“Ao mesmo bruxo”
Arte: Divulgação
Por Ricardo Novais**

O Bule – Chego com custo num horizonte longínquo, tão sutil, tão sintomático… Quero logo ver todas as paisagens de outro prumo; assim foi; tenho o ânimo insaciável, sigo então pela mesma montanha; é longo o alcance de visão… Vê-se, ao fundo, um mar espelhado que parece azul, mas é o portal de um mundo paralelo.
Percebo que é lá que está um bruxo, de aspecto sóbrio, paciente, cônscio, embora nada revele no olhar; de certo vindo daquela certa casa da Rua Cosme Velho, o mesmo homem que tanto causou impressão em Drummond; este outro que tanto provocou alento em minha velha avó da pacata cidade de Itabira.
O bruxo nada fala, tem a cara dos incrédulos e mantém um sorrisinho buliçoso no canto da boca; irritante e natural. Não me aborreço de logo; reverencio aquele diabo, mas desconfio tanto dele… O seu aceno é apropriado, refinado; ele limpa o pencenê, novinho (?); calmo, ainda com irreverente e leve movimento de contração à face, finalmente, pronuncia-se à meia-voz: “Não se acanhes, desgraçado viajante; se todos os contrastes estão no homem…”.

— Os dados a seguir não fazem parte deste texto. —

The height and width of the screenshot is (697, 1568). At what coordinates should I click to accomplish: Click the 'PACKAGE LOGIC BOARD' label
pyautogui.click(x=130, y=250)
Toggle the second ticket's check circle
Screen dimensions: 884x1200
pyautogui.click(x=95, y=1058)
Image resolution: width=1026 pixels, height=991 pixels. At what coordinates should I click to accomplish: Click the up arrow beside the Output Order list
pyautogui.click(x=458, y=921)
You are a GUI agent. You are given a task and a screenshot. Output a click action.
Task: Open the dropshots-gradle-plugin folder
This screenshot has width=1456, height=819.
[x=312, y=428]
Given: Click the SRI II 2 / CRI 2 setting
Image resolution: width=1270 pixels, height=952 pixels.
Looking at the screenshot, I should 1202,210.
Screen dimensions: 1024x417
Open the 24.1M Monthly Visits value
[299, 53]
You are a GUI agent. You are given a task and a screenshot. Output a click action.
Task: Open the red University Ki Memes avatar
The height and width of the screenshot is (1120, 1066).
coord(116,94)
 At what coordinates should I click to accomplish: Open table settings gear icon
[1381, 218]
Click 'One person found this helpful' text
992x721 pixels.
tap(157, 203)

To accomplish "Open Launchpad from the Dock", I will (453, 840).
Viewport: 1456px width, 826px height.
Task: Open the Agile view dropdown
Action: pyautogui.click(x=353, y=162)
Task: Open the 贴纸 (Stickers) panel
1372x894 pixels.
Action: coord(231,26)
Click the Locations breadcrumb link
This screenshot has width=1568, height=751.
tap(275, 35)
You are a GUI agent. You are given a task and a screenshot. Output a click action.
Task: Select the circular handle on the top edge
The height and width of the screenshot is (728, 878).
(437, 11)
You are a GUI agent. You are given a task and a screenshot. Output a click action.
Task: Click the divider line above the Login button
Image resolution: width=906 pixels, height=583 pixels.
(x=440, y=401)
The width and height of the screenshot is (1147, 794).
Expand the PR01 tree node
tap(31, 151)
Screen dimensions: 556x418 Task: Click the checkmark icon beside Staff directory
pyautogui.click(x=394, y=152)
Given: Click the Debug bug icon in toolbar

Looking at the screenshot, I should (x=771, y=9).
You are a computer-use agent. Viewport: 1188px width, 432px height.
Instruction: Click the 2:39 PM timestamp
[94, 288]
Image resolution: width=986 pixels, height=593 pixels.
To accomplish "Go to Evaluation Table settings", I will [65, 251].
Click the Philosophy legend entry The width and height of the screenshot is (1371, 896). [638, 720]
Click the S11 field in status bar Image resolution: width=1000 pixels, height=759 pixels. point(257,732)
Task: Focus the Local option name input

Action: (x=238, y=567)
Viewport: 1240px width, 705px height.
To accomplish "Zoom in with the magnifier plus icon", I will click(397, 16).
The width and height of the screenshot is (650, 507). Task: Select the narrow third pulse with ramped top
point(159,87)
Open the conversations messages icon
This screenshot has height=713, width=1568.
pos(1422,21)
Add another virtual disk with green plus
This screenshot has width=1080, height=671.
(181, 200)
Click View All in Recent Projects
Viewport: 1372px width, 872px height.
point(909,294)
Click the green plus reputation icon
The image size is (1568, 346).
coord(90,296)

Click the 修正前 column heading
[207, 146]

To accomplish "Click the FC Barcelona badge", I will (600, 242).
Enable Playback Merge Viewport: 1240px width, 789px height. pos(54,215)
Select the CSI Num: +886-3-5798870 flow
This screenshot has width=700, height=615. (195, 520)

Não tenho palavra, lembro-me daqueles versos de Drummond conjecturando a genealogia moral dos Lobo Neves e os misteriosos olhares das várias mulheres que moraram num paço logo adiante; aliado a isto, rememoro o anemicíssimo José Dias, a força movida por combustível furioso e sinistro de Vilela, a rivalidade latente do mesmo germe de decreto de Pedro e Paulo, a agudeza quase nietzschiana da Cabocla do Castello e de Marcela, os devaneios sadios de Quincas e os cientificismo doentio de doutor Bacamarte, tudo na forma de lampejos de imaginação do Conselheiro Ayres.
Sei que este homem que encontro em tão funesta montanha é um mestre, sei também que ele é cruel; sem pestanejar este velho bruxo traçará magistralmente toda minha personalidade afetada e me reduzirá a fraco verme humano.
Por certo que calculará minha dificuldade de finanças e meus vícios desesperadores, onde nunca arranjarei tempo suficiente para tragá-los. Dirá, em conclusão, que embora ainda muito moço eu já tenha vivido minha vida inteira e não há muito mais que isto; apenas o resto, e o resto é o resto.
Vem o coveiro, acho-o sorumbático, o bruxo dirige-se a ele, dá outro sorrisinho lançando uma chama irônica, quase hipócrita, e joga a reverência:
__ Caro Ezequiel, que faz?
__ Não sei; não sou mais um jovenzinho, nem velho… Sou pai de família! – exclama com um tanto de desprezo, próprio de quem carrega dor intensa desde cedo pela ausência de seus progenitores.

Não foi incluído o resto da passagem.